The statement "There are no atheists in foxholes is an aphorism used to argue that in times of extreme stress and fear, such as when participating in warfare, all people will believe in or hope for a higher power."

en.wikipedia.org...
The phrase is often used on TBN and other Christian media to argue that atheism is phoney, and that times of fear bring out the "true", natural yearning for God even in scoffers and deniers.
It appears to be one of the most effective tools in religious manipulation.
Yet, outside staunch atheist circles it is never really questioned.

According to Wikipedia the statistics don't seem to tally with the propaganda, if one applies the argument to the US military.
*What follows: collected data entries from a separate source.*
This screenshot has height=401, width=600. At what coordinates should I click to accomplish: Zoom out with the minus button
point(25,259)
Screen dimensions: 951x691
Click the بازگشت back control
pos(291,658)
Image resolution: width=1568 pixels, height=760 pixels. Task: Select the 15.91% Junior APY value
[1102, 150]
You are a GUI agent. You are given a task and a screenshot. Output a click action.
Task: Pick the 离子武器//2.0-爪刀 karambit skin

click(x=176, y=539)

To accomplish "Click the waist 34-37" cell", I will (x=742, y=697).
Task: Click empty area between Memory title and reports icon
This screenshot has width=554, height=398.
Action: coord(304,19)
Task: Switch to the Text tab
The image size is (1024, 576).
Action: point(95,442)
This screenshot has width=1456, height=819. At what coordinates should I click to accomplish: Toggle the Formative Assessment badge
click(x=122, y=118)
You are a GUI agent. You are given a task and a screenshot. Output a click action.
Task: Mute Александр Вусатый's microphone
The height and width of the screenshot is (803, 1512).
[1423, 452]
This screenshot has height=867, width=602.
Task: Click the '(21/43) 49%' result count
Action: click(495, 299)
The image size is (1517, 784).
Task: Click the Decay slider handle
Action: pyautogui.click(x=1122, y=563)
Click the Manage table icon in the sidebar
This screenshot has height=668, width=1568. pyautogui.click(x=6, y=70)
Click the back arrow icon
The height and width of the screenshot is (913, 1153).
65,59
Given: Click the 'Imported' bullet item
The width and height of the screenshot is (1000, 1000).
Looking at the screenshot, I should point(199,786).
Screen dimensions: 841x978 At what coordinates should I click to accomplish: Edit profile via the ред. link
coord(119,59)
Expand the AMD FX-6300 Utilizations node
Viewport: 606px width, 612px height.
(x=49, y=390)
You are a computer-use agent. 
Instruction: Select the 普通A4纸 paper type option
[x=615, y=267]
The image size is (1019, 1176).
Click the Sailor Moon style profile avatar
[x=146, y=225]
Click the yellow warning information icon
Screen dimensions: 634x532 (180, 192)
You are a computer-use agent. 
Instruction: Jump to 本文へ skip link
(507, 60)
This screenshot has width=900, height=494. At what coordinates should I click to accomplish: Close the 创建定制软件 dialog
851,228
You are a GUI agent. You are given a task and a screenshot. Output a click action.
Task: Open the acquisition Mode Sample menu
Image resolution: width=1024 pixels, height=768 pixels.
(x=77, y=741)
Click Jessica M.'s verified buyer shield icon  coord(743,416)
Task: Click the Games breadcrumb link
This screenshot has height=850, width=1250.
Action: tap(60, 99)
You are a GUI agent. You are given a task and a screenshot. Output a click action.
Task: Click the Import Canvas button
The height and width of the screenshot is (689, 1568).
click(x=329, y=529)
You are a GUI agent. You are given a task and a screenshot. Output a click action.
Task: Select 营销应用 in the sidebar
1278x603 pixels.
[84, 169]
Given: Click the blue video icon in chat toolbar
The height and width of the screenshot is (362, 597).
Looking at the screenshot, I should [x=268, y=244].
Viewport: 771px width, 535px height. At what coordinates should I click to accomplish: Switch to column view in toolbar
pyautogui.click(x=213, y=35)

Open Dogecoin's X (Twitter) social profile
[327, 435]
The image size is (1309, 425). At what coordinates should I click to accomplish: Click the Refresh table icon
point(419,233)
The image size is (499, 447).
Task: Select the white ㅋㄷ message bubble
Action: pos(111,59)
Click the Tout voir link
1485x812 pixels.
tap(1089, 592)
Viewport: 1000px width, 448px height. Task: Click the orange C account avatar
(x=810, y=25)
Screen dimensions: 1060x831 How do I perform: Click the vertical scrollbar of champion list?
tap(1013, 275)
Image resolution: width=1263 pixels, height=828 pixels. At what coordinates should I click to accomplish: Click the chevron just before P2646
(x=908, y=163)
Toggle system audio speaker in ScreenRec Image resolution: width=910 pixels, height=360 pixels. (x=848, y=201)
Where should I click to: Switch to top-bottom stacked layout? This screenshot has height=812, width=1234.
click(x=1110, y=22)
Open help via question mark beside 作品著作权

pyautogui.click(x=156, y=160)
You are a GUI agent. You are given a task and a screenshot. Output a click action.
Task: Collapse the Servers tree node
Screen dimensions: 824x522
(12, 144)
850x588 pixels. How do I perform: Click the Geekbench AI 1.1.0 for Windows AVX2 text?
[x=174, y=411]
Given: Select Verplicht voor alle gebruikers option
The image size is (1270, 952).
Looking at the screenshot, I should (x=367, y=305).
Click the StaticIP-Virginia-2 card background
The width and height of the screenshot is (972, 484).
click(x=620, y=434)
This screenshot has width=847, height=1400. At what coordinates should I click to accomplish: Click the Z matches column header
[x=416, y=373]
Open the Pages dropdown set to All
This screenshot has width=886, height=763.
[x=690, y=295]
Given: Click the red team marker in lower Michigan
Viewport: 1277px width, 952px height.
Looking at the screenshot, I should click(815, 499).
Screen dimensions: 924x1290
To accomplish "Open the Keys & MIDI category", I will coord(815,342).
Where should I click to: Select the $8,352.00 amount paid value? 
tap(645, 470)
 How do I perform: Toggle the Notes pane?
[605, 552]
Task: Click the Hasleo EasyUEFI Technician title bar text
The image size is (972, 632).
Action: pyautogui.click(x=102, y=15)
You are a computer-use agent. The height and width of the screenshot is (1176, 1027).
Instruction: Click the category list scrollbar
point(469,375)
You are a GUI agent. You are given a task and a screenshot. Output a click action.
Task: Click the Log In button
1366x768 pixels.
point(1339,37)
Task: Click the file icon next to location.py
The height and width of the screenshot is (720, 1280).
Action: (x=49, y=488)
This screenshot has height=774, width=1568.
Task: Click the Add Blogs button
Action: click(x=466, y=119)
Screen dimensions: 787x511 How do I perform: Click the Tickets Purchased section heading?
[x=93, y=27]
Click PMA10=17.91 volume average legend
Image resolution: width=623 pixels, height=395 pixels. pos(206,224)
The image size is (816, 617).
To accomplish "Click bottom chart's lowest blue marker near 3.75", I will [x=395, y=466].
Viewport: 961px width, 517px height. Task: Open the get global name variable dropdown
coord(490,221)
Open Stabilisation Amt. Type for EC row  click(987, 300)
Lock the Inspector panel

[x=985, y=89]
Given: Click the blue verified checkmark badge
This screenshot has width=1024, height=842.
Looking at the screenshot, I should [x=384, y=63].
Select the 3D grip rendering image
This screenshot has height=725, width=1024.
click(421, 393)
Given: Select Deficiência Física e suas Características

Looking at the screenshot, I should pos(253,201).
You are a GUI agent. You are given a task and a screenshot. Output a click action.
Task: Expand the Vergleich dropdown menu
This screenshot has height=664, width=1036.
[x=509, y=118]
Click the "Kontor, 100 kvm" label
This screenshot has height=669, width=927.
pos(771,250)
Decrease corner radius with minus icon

It says they have more non-religious members than religious. (This would be in contrast to global perceptions that the US military is strongly brainwashed by the religious right.) The Military Association of Atheists and Freethinkers uses the aphorism "No Atheists in Foxholes" ironically, in order to draw attention to the statistical untruth of the statement (and they possibly feel aggrieved that their profession is used by religious sects to push something they don't believe in).
The Freedom from Religion Association in Wisconsin even erected a monument to "Atheists in Foxholes", and it's one of the few military monuments to my knowledge that clearly states that it hopes to avert war.

Personally, what irks me is that the argument can be used by any religion - it doesn't specify that there are no Muslims, Hindus or animists in foxholes (for example).
Doesn't that demonstrate that religion is non-specific in its manipulation, and it's quite happy to have foxholes with other religions as enemies? Wouldn't most religions just seem plain ridiculous if they didn't have an enemy of another denomination or faith as the "other"?

I'd say it's the atheists who should be in the foxholes.
Religious people with true faith shouldn't fear death, and thus they shouldn't be afraid to die. They shouldn't need foxholes.
Or is that a case of another aphorism: "Everybody wants to go to heaven, but nobody wants to die"?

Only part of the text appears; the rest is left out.